Immunohistochemical analysis of paraffin-embedded human colon cancer tissue labeling KIR2DL1 with ab252938 at 1/1000 dilution, followed by a ready to use Goat Anti-Rabbit IgG H&L (HRP). Positive staining in natural killer (NK) cells in human colon cancer (PMID: 7749980) is observed. Counterstained with hematoxylin.

Secondary antibody only control: Used PBS instead of primary antibody, secondary antibody is a ready to use Goat Anti-Rabbit IgG H&L (HRP).
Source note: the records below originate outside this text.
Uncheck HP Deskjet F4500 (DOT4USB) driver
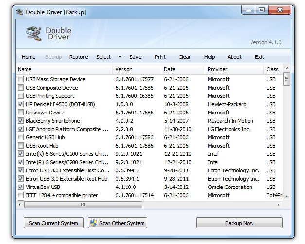Viewport: 305px width, 244px height. (x=20, y=104)
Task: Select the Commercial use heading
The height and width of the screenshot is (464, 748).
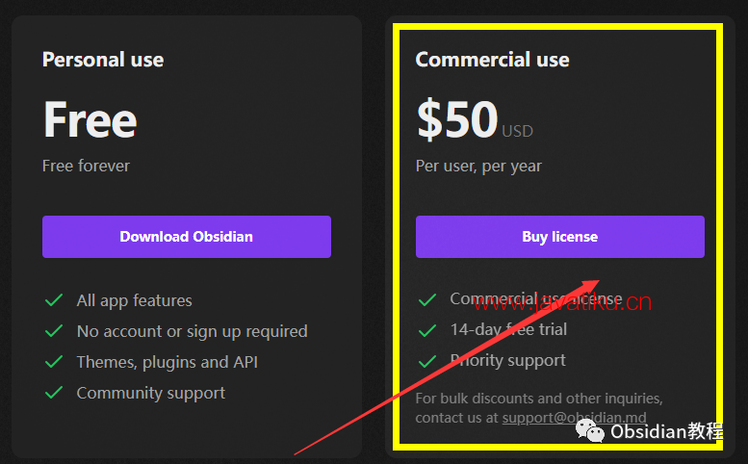Action: tap(492, 60)
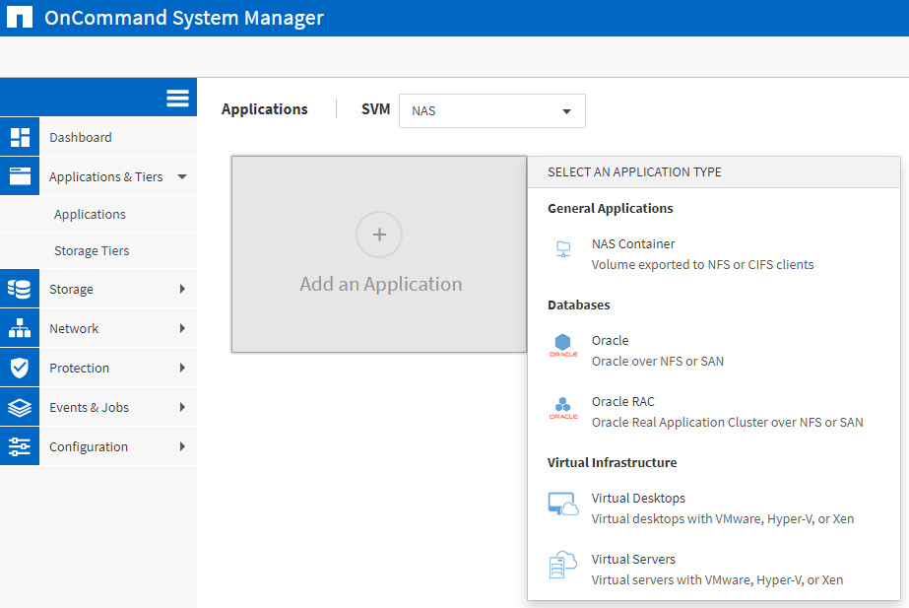
Task: Click the Events & Jobs layers icon
Action: [20, 407]
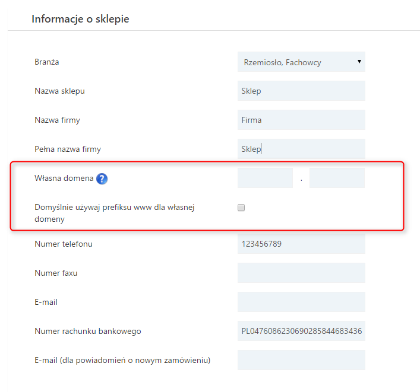Click the empty E-mail input field
The width and height of the screenshot is (420, 392).
pyautogui.click(x=301, y=302)
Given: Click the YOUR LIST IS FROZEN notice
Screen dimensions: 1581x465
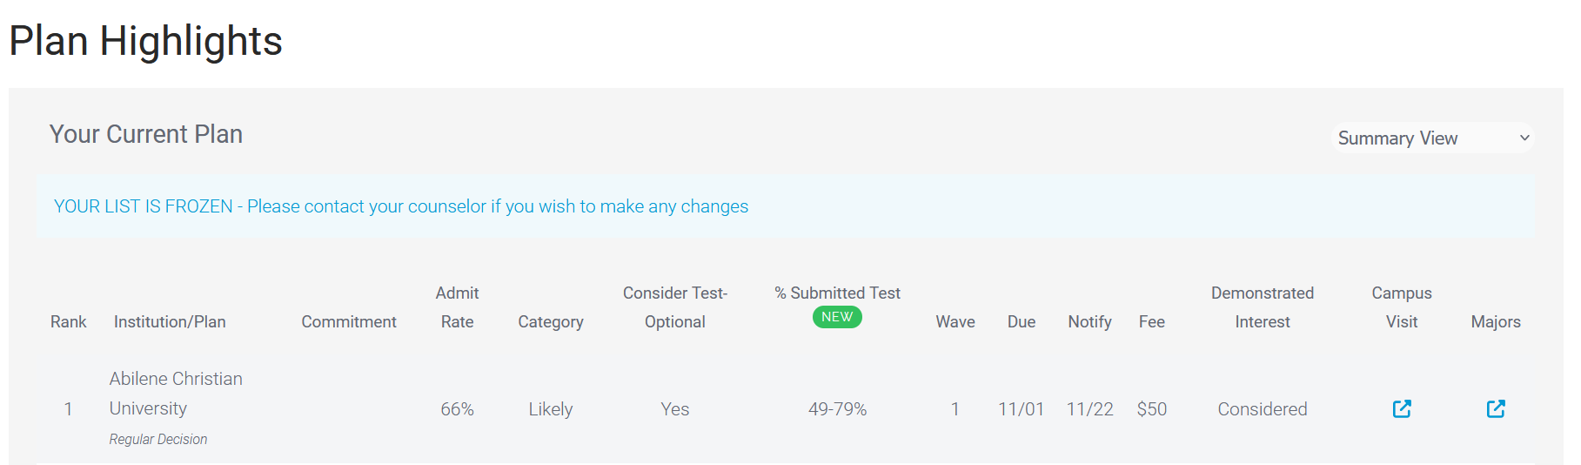Looking at the screenshot, I should pyautogui.click(x=401, y=206).
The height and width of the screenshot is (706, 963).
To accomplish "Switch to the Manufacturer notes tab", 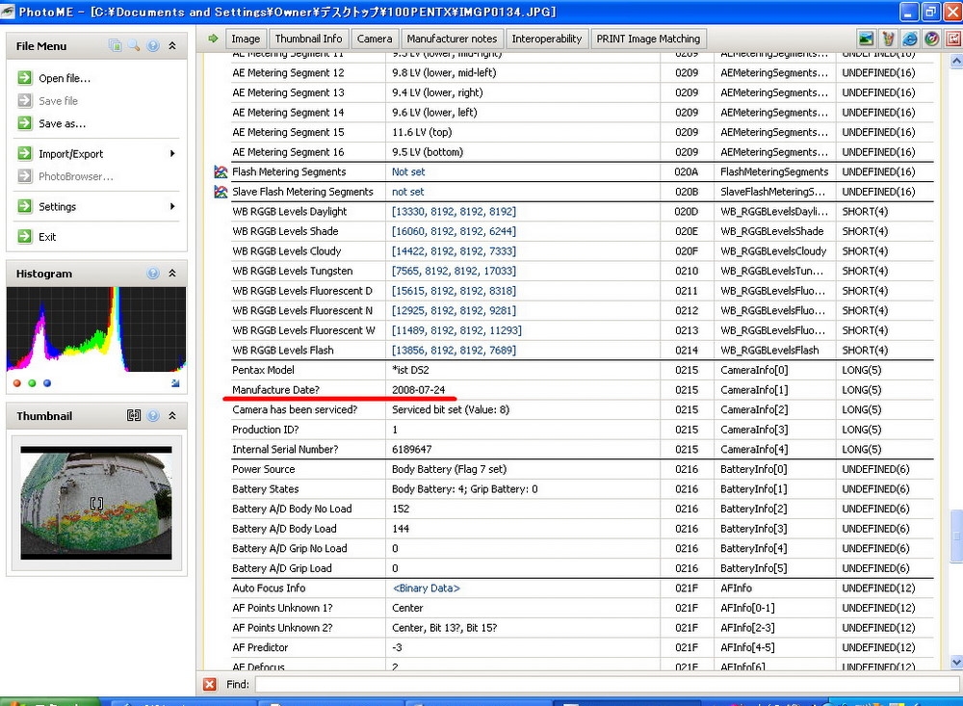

Perform heat mediated antigen retrieval using ab93684 (Tris/EDTA buffer, pH 9.0).

KIR2DL1 was immunoprecipitated from 0.35 mg NK-92 (Human malignant non-Hodgkin's lymphoma natural killer cell) treated with 2μM 5-aza-2-deoxycytidine for 48hrs, whole cell lysate with ab252938 at 1/30 dilution. Western blot was performed from the immunoprecipitate using ab252938 at 1/1000 dilution. VeriBlot for IP Detection Reagent (HRP) (ab131366), was used at 1/5000 dilution.

Lane 1: NK-92 whole cell lysate (treated as above) 10 µg (Input).
Lane 2: ab252938 IP in NK-92 whole cell lysate (treated as above).
Lane 3: Rabbit monoclonal IgG (ab172730) instead of ab252938 in NK-92 whole cell lysate (treated as above).

Blocking/Dilution buffer: 5% NFDM/TBST.
Exposure time: 30 seconds.

Immunohistochemical analysis of paraffin-embedded human gastric cancer tissue labeling KIR2DL1 with ab252938 at 1/1000 dilution, followed by a ready to use Goat Anti-Rabbit IgG H&L (HRP). Positive staining in natural killer (NK) cells in human gastric cancer (PMID: 7749980) is observed. Counterstained with hematoxylin.

Secondary antibody only control: Used PBS instead of primary antibody, secondary antibody is a ready to use Goat Anti-Rabbit IgG H&L (HRP).

Perform heat mediated antigen retrieval using ab93684 (Tris/EDTA buffer, pH 9.0).